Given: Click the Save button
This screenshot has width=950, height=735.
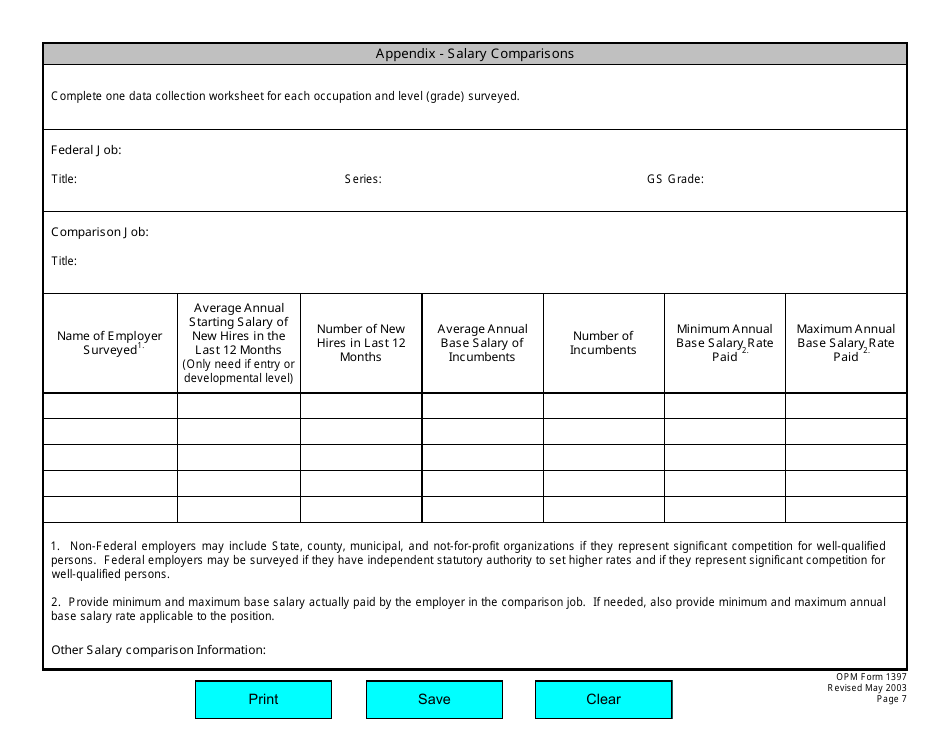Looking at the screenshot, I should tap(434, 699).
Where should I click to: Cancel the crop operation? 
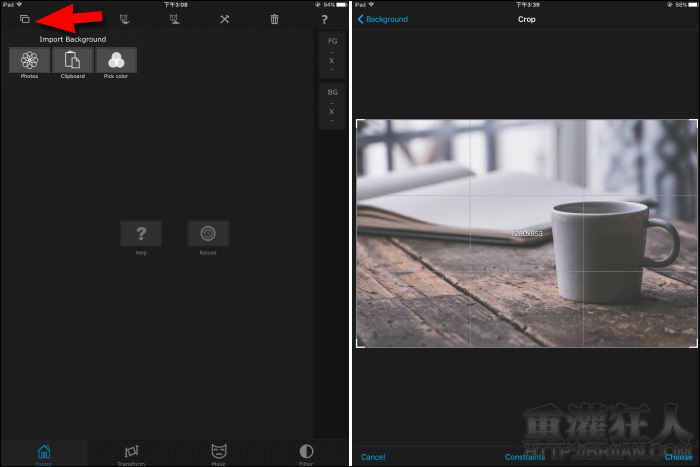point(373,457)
——————————
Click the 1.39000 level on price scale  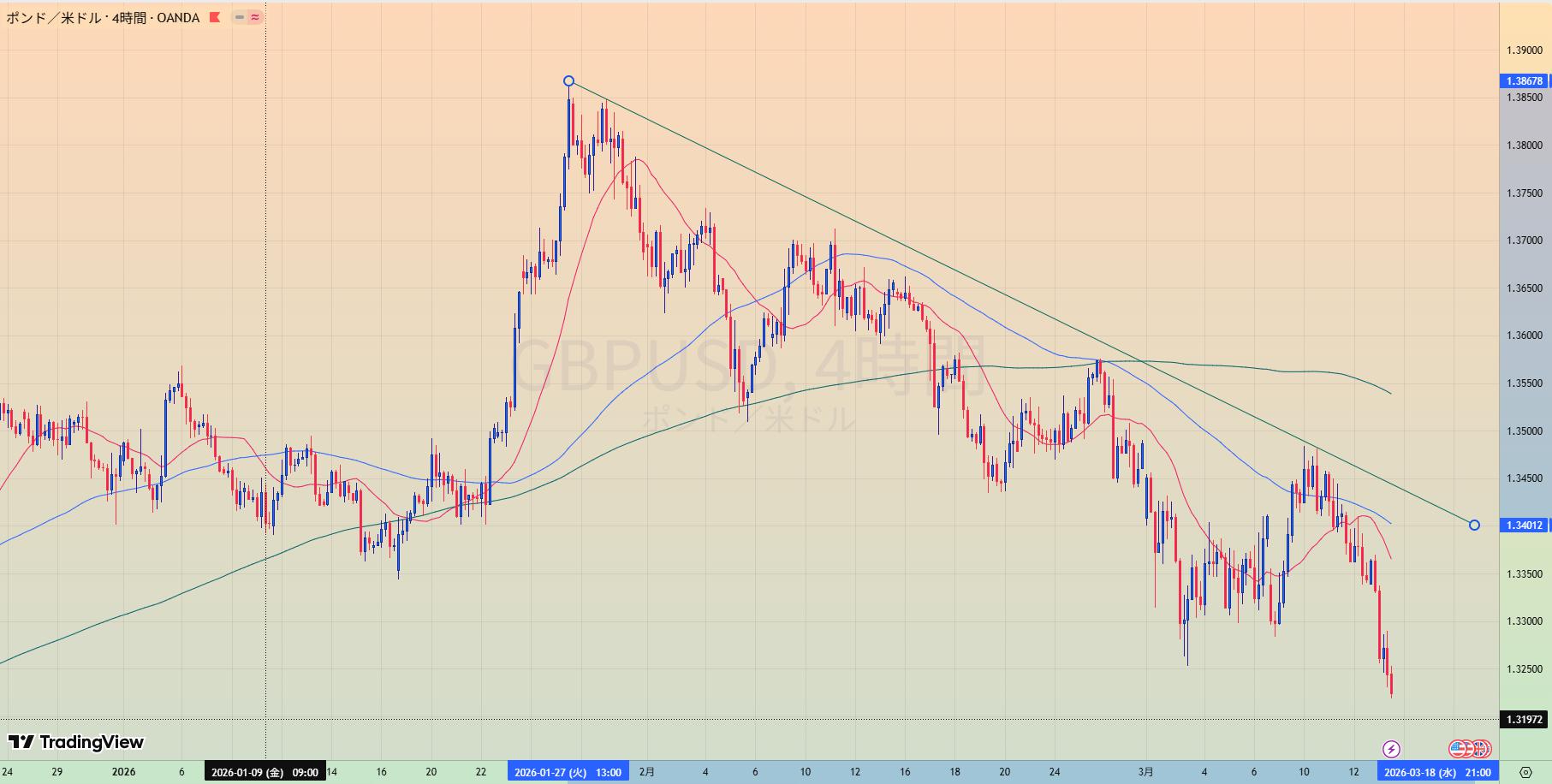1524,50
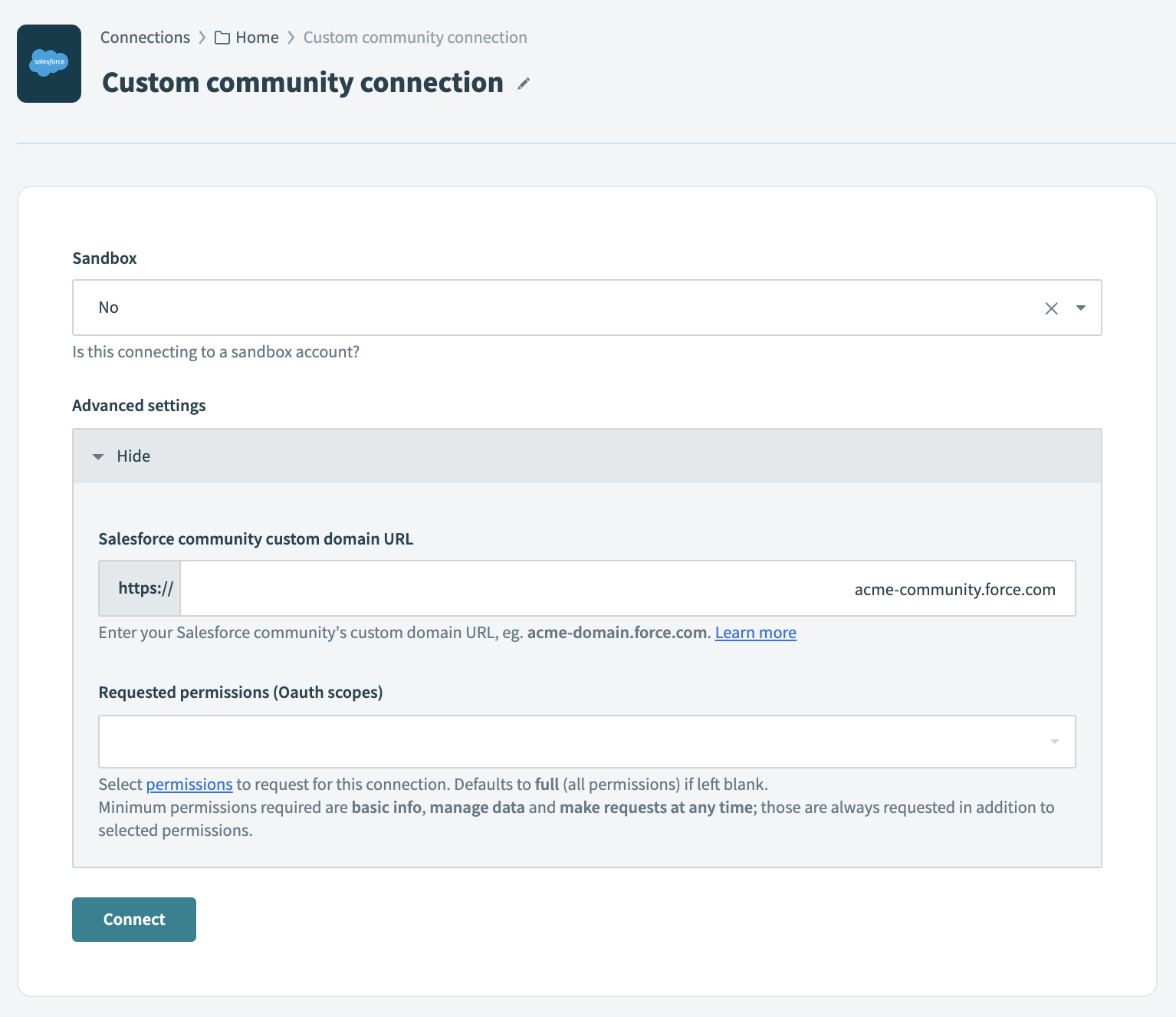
——————————
→ **Task objective**
Quote the records word for word from the line containing "Where should I" through the line containing "point(373,457)", both lines included, and leave the pictures out of your answer.

→ **Solution to this problem**
Where should I click to: Cancel the crop operation? 
point(373,457)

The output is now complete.